__What is expected__: Report every line of the records below that contains the string "small", copying each such line in full. Case counts.
== Records for this exercise
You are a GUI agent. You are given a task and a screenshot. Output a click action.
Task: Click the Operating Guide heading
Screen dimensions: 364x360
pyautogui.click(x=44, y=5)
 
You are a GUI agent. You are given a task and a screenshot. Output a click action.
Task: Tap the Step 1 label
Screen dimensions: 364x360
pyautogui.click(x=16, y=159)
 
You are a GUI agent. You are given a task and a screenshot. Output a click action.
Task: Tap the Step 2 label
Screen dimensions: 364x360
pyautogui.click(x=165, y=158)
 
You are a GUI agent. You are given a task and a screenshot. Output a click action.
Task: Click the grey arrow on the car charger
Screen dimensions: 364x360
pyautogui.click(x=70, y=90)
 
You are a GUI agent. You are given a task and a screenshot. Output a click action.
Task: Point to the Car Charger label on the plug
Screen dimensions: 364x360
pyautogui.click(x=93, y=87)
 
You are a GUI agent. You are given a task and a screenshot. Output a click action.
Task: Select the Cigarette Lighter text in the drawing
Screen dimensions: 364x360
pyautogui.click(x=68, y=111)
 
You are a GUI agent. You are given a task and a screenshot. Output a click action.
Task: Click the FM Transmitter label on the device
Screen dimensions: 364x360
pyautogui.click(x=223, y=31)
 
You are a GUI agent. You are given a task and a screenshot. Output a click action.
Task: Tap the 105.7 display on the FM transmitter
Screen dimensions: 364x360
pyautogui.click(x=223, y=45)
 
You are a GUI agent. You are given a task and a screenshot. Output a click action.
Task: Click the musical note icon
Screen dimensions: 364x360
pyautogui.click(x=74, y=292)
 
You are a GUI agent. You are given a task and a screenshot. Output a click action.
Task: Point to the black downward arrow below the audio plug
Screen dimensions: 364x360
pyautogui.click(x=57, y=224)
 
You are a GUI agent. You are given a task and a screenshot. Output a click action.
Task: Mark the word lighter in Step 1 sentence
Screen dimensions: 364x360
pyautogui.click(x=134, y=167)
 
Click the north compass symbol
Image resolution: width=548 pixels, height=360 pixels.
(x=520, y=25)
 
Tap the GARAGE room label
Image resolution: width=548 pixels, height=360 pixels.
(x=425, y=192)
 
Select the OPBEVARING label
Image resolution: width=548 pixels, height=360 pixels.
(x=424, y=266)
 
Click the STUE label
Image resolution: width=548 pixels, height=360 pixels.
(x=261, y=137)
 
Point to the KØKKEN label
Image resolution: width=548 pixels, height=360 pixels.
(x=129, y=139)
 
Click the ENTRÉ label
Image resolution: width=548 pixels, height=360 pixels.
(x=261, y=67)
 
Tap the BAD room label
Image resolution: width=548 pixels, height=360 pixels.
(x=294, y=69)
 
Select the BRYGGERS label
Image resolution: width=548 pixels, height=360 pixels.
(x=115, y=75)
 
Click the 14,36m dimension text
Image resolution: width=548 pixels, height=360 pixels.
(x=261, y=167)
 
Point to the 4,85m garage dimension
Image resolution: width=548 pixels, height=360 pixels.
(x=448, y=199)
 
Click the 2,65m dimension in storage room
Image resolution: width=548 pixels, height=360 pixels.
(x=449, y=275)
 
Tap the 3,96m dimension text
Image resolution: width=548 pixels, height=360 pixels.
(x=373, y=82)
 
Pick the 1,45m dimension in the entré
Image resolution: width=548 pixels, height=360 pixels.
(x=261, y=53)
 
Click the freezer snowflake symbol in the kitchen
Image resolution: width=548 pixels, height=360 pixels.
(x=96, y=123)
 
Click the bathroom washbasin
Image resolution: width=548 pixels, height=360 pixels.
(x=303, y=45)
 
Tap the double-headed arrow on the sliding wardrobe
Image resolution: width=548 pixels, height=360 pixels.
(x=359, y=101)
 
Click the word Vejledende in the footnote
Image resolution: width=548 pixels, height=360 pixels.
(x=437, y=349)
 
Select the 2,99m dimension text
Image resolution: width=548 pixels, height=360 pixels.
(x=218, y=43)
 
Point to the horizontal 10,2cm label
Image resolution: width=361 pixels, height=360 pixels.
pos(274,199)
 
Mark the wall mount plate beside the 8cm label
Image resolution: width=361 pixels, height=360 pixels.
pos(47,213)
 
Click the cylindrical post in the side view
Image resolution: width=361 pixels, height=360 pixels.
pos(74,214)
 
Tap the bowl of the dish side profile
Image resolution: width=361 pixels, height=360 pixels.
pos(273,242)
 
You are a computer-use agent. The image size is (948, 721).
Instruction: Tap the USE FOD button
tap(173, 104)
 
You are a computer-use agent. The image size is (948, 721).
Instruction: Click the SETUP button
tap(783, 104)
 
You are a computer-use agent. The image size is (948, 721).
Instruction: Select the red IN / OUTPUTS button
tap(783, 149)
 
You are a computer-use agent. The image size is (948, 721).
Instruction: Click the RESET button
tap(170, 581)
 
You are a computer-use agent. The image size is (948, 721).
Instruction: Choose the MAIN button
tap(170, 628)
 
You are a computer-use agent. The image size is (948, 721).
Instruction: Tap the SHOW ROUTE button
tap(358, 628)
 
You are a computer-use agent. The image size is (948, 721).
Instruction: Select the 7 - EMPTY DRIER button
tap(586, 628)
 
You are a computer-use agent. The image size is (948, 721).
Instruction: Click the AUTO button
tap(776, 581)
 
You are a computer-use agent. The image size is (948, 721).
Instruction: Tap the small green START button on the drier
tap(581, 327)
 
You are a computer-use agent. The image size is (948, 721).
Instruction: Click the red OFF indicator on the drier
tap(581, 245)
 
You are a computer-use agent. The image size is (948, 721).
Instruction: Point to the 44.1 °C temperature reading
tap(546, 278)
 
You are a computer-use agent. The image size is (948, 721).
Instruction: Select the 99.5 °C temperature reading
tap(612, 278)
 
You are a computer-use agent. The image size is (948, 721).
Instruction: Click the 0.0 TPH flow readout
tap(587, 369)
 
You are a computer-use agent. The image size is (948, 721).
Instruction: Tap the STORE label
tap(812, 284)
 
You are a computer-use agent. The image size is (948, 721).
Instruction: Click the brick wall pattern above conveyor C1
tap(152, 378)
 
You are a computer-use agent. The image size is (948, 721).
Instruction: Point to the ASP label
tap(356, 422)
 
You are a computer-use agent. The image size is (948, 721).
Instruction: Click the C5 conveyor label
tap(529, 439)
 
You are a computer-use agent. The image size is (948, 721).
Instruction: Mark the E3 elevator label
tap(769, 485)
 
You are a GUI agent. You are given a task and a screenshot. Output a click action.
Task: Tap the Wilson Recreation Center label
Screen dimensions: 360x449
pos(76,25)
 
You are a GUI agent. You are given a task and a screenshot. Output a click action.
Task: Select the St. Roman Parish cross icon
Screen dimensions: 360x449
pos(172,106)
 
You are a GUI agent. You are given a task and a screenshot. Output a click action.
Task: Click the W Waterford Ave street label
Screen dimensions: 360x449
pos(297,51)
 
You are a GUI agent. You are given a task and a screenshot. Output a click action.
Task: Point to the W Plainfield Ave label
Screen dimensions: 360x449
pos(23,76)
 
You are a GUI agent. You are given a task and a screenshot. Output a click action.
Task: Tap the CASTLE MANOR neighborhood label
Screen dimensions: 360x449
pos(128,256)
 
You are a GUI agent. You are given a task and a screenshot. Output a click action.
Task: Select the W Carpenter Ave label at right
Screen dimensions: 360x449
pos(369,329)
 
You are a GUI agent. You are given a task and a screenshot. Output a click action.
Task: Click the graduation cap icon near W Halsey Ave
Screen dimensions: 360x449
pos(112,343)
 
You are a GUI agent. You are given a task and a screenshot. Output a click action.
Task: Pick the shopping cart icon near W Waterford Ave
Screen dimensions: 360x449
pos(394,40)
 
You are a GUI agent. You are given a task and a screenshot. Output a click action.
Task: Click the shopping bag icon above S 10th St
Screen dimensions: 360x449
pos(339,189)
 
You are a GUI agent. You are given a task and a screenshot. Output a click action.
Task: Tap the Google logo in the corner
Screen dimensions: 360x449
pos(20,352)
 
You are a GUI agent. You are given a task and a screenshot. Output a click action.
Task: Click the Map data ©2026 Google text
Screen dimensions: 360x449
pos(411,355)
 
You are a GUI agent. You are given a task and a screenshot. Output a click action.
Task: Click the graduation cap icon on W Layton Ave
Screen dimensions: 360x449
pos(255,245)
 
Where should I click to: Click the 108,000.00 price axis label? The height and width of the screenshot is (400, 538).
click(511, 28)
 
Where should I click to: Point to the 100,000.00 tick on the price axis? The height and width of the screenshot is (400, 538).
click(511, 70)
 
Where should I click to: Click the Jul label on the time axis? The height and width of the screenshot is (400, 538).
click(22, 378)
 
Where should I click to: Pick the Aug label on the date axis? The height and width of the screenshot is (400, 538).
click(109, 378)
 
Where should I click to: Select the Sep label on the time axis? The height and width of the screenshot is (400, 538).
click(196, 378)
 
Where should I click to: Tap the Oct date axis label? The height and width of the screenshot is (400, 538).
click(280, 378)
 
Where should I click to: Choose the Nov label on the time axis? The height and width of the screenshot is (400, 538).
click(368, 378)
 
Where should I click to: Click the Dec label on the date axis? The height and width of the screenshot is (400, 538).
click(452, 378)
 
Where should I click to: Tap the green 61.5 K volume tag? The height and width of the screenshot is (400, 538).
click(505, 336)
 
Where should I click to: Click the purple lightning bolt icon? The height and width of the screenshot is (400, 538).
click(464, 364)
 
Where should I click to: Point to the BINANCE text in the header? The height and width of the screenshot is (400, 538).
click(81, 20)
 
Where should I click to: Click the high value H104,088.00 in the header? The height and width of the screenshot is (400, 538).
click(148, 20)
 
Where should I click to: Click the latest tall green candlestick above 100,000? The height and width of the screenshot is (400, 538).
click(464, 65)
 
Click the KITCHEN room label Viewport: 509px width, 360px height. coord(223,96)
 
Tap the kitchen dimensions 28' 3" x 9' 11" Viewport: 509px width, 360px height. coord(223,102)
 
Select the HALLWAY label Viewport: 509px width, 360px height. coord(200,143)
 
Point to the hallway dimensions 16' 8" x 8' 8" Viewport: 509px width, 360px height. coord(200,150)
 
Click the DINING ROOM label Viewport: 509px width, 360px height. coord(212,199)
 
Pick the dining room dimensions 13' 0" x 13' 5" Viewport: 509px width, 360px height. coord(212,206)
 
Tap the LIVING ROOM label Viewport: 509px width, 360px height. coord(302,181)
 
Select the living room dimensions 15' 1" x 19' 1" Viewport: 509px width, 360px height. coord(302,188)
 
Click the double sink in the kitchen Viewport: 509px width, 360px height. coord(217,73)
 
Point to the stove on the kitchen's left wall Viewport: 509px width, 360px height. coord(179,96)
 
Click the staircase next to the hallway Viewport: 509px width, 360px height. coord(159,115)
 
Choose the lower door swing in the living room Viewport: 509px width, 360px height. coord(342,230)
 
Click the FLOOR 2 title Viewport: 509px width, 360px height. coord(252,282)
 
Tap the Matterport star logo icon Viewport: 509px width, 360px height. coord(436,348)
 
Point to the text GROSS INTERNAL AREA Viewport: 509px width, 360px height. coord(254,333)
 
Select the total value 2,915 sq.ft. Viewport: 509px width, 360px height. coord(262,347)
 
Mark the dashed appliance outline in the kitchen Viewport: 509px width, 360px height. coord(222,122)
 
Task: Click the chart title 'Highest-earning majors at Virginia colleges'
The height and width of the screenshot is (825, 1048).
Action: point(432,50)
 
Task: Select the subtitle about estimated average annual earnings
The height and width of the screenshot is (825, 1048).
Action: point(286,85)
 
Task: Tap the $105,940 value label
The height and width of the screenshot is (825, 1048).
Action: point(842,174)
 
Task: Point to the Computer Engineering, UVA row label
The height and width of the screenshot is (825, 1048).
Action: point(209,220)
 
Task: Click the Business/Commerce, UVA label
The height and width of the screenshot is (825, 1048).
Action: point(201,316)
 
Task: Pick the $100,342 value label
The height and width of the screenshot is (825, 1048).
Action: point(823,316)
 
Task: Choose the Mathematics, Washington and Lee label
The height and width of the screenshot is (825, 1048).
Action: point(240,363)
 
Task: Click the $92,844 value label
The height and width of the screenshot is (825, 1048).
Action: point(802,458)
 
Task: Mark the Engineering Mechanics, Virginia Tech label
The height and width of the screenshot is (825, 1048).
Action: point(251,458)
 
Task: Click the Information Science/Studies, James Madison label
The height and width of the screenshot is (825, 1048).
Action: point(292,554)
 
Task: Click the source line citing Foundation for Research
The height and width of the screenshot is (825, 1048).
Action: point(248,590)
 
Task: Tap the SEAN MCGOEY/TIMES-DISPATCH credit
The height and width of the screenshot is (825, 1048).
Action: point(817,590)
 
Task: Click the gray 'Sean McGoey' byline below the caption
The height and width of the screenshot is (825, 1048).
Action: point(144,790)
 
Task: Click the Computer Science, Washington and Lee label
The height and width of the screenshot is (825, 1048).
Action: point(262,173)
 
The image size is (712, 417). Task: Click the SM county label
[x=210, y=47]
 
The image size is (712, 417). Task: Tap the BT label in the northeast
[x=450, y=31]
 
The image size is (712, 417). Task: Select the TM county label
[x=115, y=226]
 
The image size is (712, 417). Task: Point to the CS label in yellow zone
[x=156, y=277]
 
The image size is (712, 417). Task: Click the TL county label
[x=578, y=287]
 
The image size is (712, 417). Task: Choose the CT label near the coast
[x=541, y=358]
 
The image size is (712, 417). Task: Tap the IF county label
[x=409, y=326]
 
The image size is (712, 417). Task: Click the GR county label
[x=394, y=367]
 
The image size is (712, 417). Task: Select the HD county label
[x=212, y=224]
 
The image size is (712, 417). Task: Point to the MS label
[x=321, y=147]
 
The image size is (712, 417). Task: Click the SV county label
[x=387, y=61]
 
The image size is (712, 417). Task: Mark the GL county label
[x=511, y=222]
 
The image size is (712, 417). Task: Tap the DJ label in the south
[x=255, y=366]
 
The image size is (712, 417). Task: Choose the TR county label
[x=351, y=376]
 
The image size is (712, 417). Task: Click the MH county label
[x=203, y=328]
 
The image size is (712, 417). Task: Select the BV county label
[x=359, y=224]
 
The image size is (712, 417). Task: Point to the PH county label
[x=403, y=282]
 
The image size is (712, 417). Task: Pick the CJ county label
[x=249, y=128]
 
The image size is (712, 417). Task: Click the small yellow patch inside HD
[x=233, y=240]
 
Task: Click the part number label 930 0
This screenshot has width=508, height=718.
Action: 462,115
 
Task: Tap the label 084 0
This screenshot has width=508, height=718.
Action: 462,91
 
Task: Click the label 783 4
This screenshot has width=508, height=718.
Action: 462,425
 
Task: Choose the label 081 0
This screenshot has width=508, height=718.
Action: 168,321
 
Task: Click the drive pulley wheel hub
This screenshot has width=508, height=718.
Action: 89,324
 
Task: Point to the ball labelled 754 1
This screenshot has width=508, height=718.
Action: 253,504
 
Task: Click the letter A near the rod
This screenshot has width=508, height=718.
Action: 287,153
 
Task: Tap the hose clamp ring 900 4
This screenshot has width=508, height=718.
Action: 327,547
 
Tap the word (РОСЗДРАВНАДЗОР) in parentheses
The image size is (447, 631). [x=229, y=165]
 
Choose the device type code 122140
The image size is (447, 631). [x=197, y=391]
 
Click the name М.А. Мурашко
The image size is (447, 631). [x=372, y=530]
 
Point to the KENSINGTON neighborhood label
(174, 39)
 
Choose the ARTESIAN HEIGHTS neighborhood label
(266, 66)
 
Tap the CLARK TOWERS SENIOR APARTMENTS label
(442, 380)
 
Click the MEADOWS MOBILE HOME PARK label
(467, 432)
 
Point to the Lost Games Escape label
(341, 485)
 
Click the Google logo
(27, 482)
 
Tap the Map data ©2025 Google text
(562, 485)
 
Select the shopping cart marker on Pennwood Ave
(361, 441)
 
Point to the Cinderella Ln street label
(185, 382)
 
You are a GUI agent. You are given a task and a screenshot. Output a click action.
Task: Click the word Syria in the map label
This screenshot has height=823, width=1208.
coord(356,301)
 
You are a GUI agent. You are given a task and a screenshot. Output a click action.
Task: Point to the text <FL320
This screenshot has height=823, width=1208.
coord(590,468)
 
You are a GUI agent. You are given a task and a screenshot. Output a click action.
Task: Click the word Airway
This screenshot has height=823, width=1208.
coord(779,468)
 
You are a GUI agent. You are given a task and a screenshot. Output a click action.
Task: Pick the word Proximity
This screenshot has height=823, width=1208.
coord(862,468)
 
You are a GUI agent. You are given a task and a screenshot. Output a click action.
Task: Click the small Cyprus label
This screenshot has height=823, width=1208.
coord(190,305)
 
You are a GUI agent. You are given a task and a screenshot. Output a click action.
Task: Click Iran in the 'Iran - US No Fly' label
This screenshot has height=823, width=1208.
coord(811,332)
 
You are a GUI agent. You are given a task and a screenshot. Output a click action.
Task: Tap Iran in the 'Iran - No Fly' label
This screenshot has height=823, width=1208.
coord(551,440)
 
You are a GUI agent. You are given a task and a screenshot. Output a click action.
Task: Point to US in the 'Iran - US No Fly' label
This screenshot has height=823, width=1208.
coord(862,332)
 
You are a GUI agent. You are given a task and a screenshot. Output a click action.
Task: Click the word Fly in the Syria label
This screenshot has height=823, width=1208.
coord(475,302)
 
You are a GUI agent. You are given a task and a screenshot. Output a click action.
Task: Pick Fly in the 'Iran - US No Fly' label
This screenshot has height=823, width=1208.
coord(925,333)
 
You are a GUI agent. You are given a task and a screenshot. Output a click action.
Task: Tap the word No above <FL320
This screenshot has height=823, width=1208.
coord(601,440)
====
__Exercise response__:
Instruction: Tap the small green START button on the drier
The image size is (712, 417). Task: Click the small yellow patch inside HD
Task: Click the small Cyprus label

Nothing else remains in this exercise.